[Extracted data entries]
━━━

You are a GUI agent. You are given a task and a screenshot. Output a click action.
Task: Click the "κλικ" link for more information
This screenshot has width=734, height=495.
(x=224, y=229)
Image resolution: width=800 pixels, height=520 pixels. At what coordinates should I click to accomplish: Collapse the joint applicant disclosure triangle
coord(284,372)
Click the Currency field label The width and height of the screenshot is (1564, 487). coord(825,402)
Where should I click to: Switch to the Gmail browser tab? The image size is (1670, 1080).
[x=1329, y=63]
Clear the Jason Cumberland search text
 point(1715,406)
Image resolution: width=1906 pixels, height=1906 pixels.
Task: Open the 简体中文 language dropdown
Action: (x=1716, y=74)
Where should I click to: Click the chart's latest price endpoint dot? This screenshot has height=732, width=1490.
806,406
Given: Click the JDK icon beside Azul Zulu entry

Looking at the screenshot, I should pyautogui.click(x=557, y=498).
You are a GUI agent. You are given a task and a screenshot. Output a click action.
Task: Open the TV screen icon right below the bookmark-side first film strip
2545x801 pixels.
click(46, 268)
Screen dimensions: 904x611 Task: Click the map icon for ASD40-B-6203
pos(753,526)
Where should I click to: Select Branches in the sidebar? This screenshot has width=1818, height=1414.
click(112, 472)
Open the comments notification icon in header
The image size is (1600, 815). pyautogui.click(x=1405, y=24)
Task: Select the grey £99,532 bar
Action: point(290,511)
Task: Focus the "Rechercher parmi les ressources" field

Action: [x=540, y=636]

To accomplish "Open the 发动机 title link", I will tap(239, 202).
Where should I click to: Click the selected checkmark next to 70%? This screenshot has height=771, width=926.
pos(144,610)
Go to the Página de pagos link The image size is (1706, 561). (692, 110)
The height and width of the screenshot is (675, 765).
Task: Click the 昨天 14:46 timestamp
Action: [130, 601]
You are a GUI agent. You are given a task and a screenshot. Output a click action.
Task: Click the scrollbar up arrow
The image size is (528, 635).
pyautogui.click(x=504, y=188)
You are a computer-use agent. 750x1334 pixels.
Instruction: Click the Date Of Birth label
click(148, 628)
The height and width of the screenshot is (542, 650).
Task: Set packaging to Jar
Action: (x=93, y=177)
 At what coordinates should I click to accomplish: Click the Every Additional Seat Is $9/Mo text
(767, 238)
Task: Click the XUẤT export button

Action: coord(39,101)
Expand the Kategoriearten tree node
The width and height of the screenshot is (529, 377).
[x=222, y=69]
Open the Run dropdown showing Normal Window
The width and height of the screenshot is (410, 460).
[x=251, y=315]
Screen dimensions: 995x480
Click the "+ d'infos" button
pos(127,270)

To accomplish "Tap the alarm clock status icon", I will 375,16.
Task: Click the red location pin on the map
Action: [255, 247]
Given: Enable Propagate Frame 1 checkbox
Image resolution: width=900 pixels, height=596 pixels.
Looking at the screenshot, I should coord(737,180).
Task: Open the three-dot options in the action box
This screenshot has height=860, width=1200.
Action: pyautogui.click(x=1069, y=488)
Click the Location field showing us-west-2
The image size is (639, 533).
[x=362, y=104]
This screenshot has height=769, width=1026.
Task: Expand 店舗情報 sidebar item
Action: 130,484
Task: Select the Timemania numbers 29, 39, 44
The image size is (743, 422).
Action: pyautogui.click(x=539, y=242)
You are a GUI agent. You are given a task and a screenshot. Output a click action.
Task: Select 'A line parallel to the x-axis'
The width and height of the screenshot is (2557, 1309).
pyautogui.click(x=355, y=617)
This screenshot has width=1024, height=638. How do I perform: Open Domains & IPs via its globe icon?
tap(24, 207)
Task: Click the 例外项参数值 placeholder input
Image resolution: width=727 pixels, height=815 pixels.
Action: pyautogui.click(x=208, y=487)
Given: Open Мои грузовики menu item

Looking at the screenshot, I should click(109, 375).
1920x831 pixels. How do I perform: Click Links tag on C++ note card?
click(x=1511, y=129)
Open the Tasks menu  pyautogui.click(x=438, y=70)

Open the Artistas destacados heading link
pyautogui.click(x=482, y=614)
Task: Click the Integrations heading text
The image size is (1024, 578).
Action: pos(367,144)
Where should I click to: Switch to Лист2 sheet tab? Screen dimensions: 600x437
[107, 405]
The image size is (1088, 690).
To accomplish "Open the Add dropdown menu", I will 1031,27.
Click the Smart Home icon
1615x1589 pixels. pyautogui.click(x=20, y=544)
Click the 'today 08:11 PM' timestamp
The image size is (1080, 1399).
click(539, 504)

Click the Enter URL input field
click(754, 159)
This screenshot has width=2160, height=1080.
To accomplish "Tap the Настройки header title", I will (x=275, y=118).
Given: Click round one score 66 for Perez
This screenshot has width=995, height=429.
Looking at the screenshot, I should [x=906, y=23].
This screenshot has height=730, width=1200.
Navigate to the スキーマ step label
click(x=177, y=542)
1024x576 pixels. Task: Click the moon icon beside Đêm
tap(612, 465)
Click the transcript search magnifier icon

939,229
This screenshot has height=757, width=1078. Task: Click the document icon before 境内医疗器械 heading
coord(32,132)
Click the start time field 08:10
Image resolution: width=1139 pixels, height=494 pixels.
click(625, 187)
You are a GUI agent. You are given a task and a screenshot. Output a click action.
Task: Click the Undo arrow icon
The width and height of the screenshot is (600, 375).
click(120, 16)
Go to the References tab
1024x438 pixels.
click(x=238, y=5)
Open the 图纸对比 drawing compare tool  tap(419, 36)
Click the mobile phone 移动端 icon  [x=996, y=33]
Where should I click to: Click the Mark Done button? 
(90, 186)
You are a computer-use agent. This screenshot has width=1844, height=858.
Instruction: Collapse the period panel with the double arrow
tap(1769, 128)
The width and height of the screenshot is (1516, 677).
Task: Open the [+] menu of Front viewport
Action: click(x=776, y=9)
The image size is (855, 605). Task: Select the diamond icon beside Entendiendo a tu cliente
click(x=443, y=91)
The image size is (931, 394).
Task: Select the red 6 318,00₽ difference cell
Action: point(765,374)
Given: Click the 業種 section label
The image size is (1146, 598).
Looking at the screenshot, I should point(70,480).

━━━

Write out the full set of records exactly as given.

### [TASK SOLUTION]
You are a GUI agent. You are given a task and a screenshot. Output a click action.
Task: Click the "κλικ" link for more information
This screenshot has width=734, height=495.
(x=224, y=229)
Image resolution: width=800 pixels, height=520 pixels. At what coordinates should I click to accomplish: Collapse the joint applicant disclosure triangle
coord(284,372)
Click the Currency field label The width and height of the screenshot is (1564, 487). coord(825,402)
Where should I click to: Switch to the Gmail browser tab? The image size is (1670, 1080).
[x=1329, y=63]
Clear the Jason Cumberland search text
 point(1715,406)
Image resolution: width=1906 pixels, height=1906 pixels.
Task: Open the 简体中文 language dropdown
Action: (x=1716, y=74)
Where should I click to: Click the chart's latest price endpoint dot? This screenshot has height=732, width=1490.
806,406
Given: Click the JDK icon beside Azul Zulu entry

Looking at the screenshot, I should pyautogui.click(x=557, y=498).
You are a GUI agent. You are given a task and a screenshot. Output a click action.
Task: Open the TV screen icon right below the bookmark-side first film strip
2545x801 pixels.
click(46, 268)
Screen dimensions: 904x611 Task: Click the map icon for ASD40-B-6203
pos(753,526)
Where should I click to: Select Branches in the sidebar? This screenshot has width=1818, height=1414.
click(112, 472)
Open the comments notification icon in header
The image size is (1600, 815). pyautogui.click(x=1405, y=24)
Task: Select the grey £99,532 bar
Action: point(290,511)
Task: Focus the "Rechercher parmi les ressources" field

Action: [x=540, y=636]

To accomplish "Open the 发动机 title link", I will tap(239, 202).
Where should I click to: Click the selected checkmark next to 70%? This screenshot has height=771, width=926.
pos(144,610)
Go to the Página de pagos link The image size is (1706, 561). (692, 110)
The height and width of the screenshot is (675, 765).
Task: Click the 昨天 14:46 timestamp
Action: [130, 601]
You are a GUI agent. You are given a task and a screenshot. Output a click action.
Task: Click the scrollbar up arrow
The image size is (528, 635).
pyautogui.click(x=504, y=188)
You are a computer-use agent. 750x1334 pixels.
Instruction: Click the Date Of Birth label
click(148, 628)
The height and width of the screenshot is (542, 650).
Task: Set packaging to Jar
Action: (x=93, y=177)
 At what coordinates should I click to accomplish: Click the Every Additional Seat Is $9/Mo text
(767, 238)
Task: Click the XUẤT export button

Action: coord(39,101)
Expand the Kategoriearten tree node
The width and height of the screenshot is (529, 377).
[x=222, y=69]
Open the Run dropdown showing Normal Window
The width and height of the screenshot is (410, 460).
[x=251, y=315]
Screen dimensions: 995x480
Click the "+ d'infos" button
pos(127,270)

To accomplish "Tap the alarm clock status icon", I will 375,16.
Task: Click the red location pin on the map
Action: [255, 247]
Given: Enable Propagate Frame 1 checkbox
Image resolution: width=900 pixels, height=596 pixels.
Looking at the screenshot, I should coord(737,180).
Task: Open the three-dot options in the action box
This screenshot has height=860, width=1200.
Action: pyautogui.click(x=1069, y=488)
Click the Location field showing us-west-2
The image size is (639, 533).
[x=362, y=104]
This screenshot has height=769, width=1026.
Task: Expand 店舗情報 sidebar item
Action: 130,484
Task: Select the Timemania numbers 29, 39, 44
The image size is (743, 422).
Action: pyautogui.click(x=539, y=242)
You are a GUI agent. You are given a task and a screenshot. Output a click action.
Task: Select 'A line parallel to the x-axis'
The width and height of the screenshot is (2557, 1309).
pyautogui.click(x=355, y=617)
This screenshot has width=1024, height=638. How do I perform: Open Domains & IPs via its globe icon?
tap(24, 207)
Task: Click the 例外项参数值 placeholder input
Image resolution: width=727 pixels, height=815 pixels.
Action: pyautogui.click(x=208, y=487)
Given: Open Мои грузовики menu item

Looking at the screenshot, I should click(109, 375).
1920x831 pixels. How do I perform: Click Links tag on C++ note card?
click(x=1511, y=129)
Open the Tasks menu  pyautogui.click(x=438, y=70)

Open the Artistas destacados heading link
pyautogui.click(x=482, y=614)
Task: Click the Integrations heading text
The image size is (1024, 578).
Action: pos(367,144)
Where should I click to: Switch to Лист2 sheet tab? Screen dimensions: 600x437
[107, 405]
The image size is (1088, 690).
To accomplish "Open the Add dropdown menu", I will 1031,27.
Click the Smart Home icon
1615x1589 pixels. pyautogui.click(x=20, y=544)
Click the 'today 08:11 PM' timestamp
The image size is (1080, 1399).
click(539, 504)

Click the Enter URL input field
click(754, 159)
This screenshot has width=2160, height=1080.
To accomplish "Tap the Настройки header title", I will (x=275, y=118).
Given: Click round one score 66 for Perez
This screenshot has width=995, height=429.
Looking at the screenshot, I should [x=906, y=23].
This screenshot has height=730, width=1200.
Navigate to the スキーマ step label
click(x=177, y=542)
1024x576 pixels. Task: Click the moon icon beside Đêm
tap(612, 465)
Click the transcript search magnifier icon

939,229
This screenshot has height=757, width=1078. Task: Click the document icon before 境内医疗器械 heading
coord(32,132)
Click the start time field 08:10
Image resolution: width=1139 pixels, height=494 pixels.
click(625, 187)
You are a GUI agent. You are given a task and a screenshot. Output a click action.
Task: Click the Undo arrow icon
The width and height of the screenshot is (600, 375).
click(120, 16)
Go to the References tab
1024x438 pixels.
click(x=238, y=5)
Open the 图纸对比 drawing compare tool  tap(419, 36)
Click the mobile phone 移动端 icon  [x=996, y=33]
Where should I click to: Click the Mark Done button? 
(90, 186)
You are a computer-use agent. This screenshot has width=1844, height=858.
Instruction: Collapse the period panel with the double arrow
tap(1769, 128)
The width and height of the screenshot is (1516, 677).
Task: Open the [+] menu of Front viewport
Action: click(x=776, y=9)
The image size is (855, 605). Task: Select the diamond icon beside Entendiendo a tu cliente
click(x=443, y=91)
The image size is (931, 394).
Task: Select the red 6 318,00₽ difference cell
Action: point(765,374)
Given: Click the 業種 section label
The image size is (1146, 598).
Looking at the screenshot, I should point(70,480).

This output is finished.